(Dataset entries)

▶

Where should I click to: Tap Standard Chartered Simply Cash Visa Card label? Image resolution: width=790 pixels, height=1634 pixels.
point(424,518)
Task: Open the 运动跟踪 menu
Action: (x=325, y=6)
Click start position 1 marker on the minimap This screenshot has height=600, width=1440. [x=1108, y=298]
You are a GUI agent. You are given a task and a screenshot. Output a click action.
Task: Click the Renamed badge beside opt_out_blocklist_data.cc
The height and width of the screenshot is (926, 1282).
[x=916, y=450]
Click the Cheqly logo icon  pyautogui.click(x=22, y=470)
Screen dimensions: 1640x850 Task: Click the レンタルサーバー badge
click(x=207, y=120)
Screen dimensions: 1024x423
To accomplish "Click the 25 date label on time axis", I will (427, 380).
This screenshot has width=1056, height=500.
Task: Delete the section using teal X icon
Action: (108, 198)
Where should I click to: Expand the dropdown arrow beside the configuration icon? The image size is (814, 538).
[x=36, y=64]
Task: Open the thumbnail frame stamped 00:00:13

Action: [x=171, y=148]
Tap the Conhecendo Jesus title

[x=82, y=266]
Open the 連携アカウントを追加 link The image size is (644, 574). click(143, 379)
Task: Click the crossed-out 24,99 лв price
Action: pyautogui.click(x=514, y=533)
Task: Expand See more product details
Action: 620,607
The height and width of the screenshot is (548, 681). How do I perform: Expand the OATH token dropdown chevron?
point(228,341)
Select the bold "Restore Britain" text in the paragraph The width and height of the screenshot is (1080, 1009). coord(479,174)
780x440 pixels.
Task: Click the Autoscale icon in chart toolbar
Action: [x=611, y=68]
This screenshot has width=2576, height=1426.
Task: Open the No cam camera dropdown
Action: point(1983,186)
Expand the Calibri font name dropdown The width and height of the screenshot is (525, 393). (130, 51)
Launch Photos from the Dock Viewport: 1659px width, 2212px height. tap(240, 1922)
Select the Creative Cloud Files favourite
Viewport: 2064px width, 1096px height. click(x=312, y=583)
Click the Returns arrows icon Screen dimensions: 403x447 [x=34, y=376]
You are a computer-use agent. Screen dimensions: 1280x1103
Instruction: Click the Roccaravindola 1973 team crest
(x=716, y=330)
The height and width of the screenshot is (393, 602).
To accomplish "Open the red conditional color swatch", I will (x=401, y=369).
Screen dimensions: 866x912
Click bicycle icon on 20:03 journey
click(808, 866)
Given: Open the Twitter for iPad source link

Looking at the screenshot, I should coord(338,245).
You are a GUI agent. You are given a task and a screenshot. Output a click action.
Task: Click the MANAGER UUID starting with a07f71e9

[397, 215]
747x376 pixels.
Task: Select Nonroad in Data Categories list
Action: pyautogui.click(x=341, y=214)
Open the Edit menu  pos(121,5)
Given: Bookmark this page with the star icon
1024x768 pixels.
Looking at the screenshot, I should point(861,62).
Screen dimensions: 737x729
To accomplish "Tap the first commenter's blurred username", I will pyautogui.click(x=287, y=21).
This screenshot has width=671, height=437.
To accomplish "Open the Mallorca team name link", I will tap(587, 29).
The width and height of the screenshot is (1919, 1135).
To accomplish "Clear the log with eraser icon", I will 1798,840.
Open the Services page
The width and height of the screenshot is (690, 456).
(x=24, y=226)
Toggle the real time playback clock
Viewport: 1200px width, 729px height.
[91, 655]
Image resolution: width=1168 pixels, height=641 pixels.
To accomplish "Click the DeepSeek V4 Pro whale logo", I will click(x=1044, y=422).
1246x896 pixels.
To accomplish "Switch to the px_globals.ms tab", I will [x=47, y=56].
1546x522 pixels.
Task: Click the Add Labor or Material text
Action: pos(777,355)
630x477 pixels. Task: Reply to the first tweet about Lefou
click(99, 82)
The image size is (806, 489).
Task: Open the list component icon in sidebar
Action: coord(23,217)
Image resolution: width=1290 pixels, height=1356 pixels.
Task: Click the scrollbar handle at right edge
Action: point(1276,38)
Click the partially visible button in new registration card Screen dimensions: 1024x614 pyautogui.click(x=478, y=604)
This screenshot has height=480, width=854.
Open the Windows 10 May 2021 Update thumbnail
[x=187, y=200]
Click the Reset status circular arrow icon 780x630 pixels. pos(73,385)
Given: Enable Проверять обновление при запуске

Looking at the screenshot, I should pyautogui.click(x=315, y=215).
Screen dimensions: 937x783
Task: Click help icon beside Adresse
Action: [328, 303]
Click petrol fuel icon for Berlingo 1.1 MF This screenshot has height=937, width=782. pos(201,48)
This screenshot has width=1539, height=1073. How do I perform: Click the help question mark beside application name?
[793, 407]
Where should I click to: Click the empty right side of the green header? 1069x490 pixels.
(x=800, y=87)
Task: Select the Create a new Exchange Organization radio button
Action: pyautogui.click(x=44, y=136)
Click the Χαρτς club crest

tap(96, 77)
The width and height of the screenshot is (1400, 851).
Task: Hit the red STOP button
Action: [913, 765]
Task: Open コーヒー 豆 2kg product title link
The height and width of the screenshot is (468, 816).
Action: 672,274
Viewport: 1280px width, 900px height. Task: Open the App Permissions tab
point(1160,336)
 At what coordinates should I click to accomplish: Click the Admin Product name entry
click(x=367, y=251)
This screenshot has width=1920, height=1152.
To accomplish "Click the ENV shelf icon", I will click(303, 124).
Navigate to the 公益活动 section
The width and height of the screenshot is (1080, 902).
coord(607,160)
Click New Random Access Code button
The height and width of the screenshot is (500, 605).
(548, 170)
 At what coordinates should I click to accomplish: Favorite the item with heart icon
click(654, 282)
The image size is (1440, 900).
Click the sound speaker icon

◀

No line may be left out; the records are to be transcribed in full.

Where should I click to: Tap Standard Chartered Simply Cash Visa Card label? Image resolution: width=790 pixels, height=1634 pixels.
point(424,518)
Task: Open the 运动跟踪 menu
Action: (x=325, y=6)
Click start position 1 marker on the minimap This screenshot has height=600, width=1440. [x=1108, y=298]
You are a GUI agent. You are given a task and a screenshot. Output a click action.
Task: Click the Renamed badge beside opt_out_blocklist_data.cc
The height and width of the screenshot is (926, 1282).
[x=916, y=450]
Click the Cheqly logo icon  pyautogui.click(x=22, y=470)
Screen dimensions: 1640x850 Task: Click the レンタルサーバー badge
click(x=207, y=120)
Screen dimensions: 1024x423
To accomplish "Click the 25 date label on time axis", I will (427, 380).
This screenshot has width=1056, height=500.
Task: Delete the section using teal X icon
Action: (108, 198)
Where should I click to: Expand the dropdown arrow beside the configuration icon? The image size is (814, 538).
[x=36, y=64]
Task: Open the thumbnail frame stamped 00:00:13

Action: [x=171, y=148]
Tap the Conhecendo Jesus title

[x=82, y=266]
Open the 連携アカウントを追加 link The image size is (644, 574). click(143, 379)
Task: Click the crossed-out 24,99 лв price
Action: pyautogui.click(x=514, y=533)
Task: Expand See more product details
Action: 620,607
The height and width of the screenshot is (548, 681). How do I perform: Expand the OATH token dropdown chevron?
point(228,341)
Select the bold "Restore Britain" text in the paragraph The width and height of the screenshot is (1080, 1009). coord(479,174)
780x440 pixels.
Task: Click the Autoscale icon in chart toolbar
Action: [x=611, y=68]
This screenshot has width=2576, height=1426.
Task: Open the No cam camera dropdown
Action: point(1983,186)
Expand the Calibri font name dropdown The width and height of the screenshot is (525, 393). (130, 51)
Launch Photos from the Dock Viewport: 1659px width, 2212px height. tap(240, 1922)
Select the Creative Cloud Files favourite
Viewport: 2064px width, 1096px height. click(x=312, y=583)
Click the Returns arrows icon Screen dimensions: 403x447 [x=34, y=376]
You are a computer-use agent. Screen dimensions: 1280x1103
Instruction: Click the Roccaravindola 1973 team crest
(x=716, y=330)
The height and width of the screenshot is (393, 602).
To accomplish "Open the red conditional color swatch", I will (x=401, y=369).
Screen dimensions: 866x912
Click bicycle icon on 20:03 journey
click(808, 866)
Given: Open the Twitter for iPad source link

Looking at the screenshot, I should coord(338,245).
You are a GUI agent. You are given a task and a screenshot. Output a click action.
Task: Click the MANAGER UUID starting with a07f71e9

[397, 215]
747x376 pixels.
Task: Select Nonroad in Data Categories list
Action: pyautogui.click(x=341, y=214)
Open the Edit menu  pos(121,5)
Given: Bookmark this page with the star icon
1024x768 pixels.
Looking at the screenshot, I should point(861,62).
Screen dimensions: 737x729
To accomplish "Tap the first commenter's blurred username", I will pyautogui.click(x=287, y=21).
This screenshot has width=671, height=437.
To accomplish "Open the Mallorca team name link", I will tap(587, 29).
The width and height of the screenshot is (1919, 1135).
To accomplish "Clear the log with eraser icon", I will 1798,840.
Open the Services page
The width and height of the screenshot is (690, 456).
(x=24, y=226)
Toggle the real time playback clock
Viewport: 1200px width, 729px height.
[91, 655]
Image resolution: width=1168 pixels, height=641 pixels.
To accomplish "Click the DeepSeek V4 Pro whale logo", I will click(x=1044, y=422).
1246x896 pixels.
To accomplish "Switch to the px_globals.ms tab", I will [x=47, y=56].
1546x522 pixels.
Task: Click the Add Labor or Material text
Action: pos(777,355)
630x477 pixels. Task: Reply to the first tweet about Lefou
click(99, 82)
The image size is (806, 489).
Task: Open the list component icon in sidebar
Action: coord(23,217)
Image resolution: width=1290 pixels, height=1356 pixels.
Task: Click the scrollbar handle at right edge
Action: point(1276,38)
Click the partially visible button in new registration card Screen dimensions: 1024x614 pyautogui.click(x=478, y=604)
This screenshot has height=480, width=854.
Open the Windows 10 May 2021 Update thumbnail
[x=187, y=200]
Click the Reset status circular arrow icon 780x630 pixels. pos(73,385)
Given: Enable Проверять обновление при запуске

Looking at the screenshot, I should pyautogui.click(x=315, y=215).
Screen dimensions: 937x783
Task: Click help icon beside Adresse
Action: [328, 303]
Click petrol fuel icon for Berlingo 1.1 MF This screenshot has height=937, width=782. pos(201,48)
This screenshot has width=1539, height=1073. How do I perform: Click the help question mark beside application name?
[793, 407]
Where should I click to: Click the empty right side of the green header? 1069x490 pixels.
(x=800, y=87)
Task: Select the Create a new Exchange Organization radio button
Action: pyautogui.click(x=44, y=136)
Click the Χαρτς club crest

tap(96, 77)
The width and height of the screenshot is (1400, 851).
Task: Hit the red STOP button
Action: [913, 765]
Task: Open コーヒー 豆 2kg product title link
The height and width of the screenshot is (468, 816).
Action: 672,274
Viewport: 1280px width, 900px height. Task: Open the App Permissions tab
point(1160,336)
 At what coordinates should I click to accomplish: Click the Admin Product name entry
click(x=367, y=251)
This screenshot has width=1920, height=1152.
To accomplish "Click the ENV shelf icon", I will click(303, 124).
Navigate to the 公益活动 section
The width and height of the screenshot is (1080, 902).
coord(607,160)
Click New Random Access Code button
The height and width of the screenshot is (500, 605).
(548, 170)
 At what coordinates should I click to accomplish: Favorite the item with heart icon
click(654, 282)
The image size is (1440, 900).
Click the sound speaker icon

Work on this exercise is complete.